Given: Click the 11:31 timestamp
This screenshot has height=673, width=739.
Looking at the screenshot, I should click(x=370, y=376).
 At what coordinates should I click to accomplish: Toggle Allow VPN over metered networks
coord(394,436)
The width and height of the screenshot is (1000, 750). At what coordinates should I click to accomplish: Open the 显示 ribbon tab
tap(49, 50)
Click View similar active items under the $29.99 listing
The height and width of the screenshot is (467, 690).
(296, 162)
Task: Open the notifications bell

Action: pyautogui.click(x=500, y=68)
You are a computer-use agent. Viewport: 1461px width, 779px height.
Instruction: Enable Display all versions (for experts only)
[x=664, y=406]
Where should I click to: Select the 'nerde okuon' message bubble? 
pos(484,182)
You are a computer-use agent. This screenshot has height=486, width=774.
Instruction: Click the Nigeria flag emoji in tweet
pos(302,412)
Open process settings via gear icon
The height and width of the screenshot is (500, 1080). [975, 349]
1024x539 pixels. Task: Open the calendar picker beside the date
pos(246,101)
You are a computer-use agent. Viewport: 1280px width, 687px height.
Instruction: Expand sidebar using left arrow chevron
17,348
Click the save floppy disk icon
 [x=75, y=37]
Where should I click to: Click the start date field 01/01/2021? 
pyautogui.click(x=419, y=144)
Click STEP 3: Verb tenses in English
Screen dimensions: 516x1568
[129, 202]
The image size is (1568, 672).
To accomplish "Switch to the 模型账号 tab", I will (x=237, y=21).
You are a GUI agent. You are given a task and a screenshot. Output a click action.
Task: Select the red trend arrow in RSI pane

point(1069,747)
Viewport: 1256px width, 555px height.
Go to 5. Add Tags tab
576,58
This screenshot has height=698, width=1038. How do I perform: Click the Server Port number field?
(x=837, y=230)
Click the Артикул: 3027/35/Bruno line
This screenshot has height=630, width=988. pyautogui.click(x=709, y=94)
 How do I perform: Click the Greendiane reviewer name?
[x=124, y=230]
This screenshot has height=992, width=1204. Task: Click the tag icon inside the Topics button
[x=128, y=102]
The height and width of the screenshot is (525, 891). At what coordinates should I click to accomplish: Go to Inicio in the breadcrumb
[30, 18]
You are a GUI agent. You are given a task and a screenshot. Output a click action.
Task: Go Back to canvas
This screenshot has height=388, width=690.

----

* Prompt: Copy out each entry precisely. Leave nothing out.

* Task answer:
Given: Click the 11:31 timestamp
This screenshot has height=673, width=739.
Looking at the screenshot, I should click(x=370, y=376).
 At what coordinates should I click to accomplish: Toggle Allow VPN over metered networks
coord(394,436)
The width and height of the screenshot is (1000, 750). At what coordinates should I click to accomplish: Open the 显示 ribbon tab
tap(49, 50)
Click View similar active items under the $29.99 listing
The height and width of the screenshot is (467, 690).
(296, 162)
Task: Open the notifications bell

Action: pyautogui.click(x=500, y=68)
You are a computer-use agent. Viewport: 1461px width, 779px height.
Instruction: Enable Display all versions (for experts only)
[x=664, y=406]
Where should I click to: Select the 'nerde okuon' message bubble? 
pos(484,182)
You are a computer-use agent. This screenshot has height=486, width=774.
Instruction: Click the Nigeria flag emoji in tweet
pos(302,412)
Open process settings via gear icon
The height and width of the screenshot is (500, 1080). [975, 349]
1024x539 pixels. Task: Open the calendar picker beside the date
pos(246,101)
You are a computer-use agent. Viewport: 1280px width, 687px height.
Instruction: Expand sidebar using left arrow chevron
17,348
Click the save floppy disk icon
 [x=75, y=37]
Where should I click to: Click the start date field 01/01/2021? 
pyautogui.click(x=419, y=144)
Click STEP 3: Verb tenses in English
Screen dimensions: 516x1568
[129, 202]
The image size is (1568, 672).
To accomplish "Switch to the 模型账号 tab", I will (x=237, y=21).
You are a GUI agent. You are given a task and a screenshot. Output a click action.
Task: Select the red trend arrow in RSI pane

point(1069,747)
Viewport: 1256px width, 555px height.
Go to 5. Add Tags tab
576,58
This screenshot has height=698, width=1038. How do I perform: Click the Server Port number field?
(x=837, y=230)
Click the Артикул: 3027/35/Bruno line
This screenshot has height=630, width=988. pyautogui.click(x=709, y=94)
 How do I perform: Click the Greendiane reviewer name?
[x=124, y=230]
This screenshot has height=992, width=1204. Task: Click the tag icon inside the Topics button
[x=128, y=102]
The height and width of the screenshot is (525, 891). At what coordinates should I click to accomplish: Go to Inicio in the breadcrumb
[30, 18]
You are a GUI agent. You are given a task and a screenshot. Output a click action.
Task: Go Back to canvas
This screenshot has height=388, width=690.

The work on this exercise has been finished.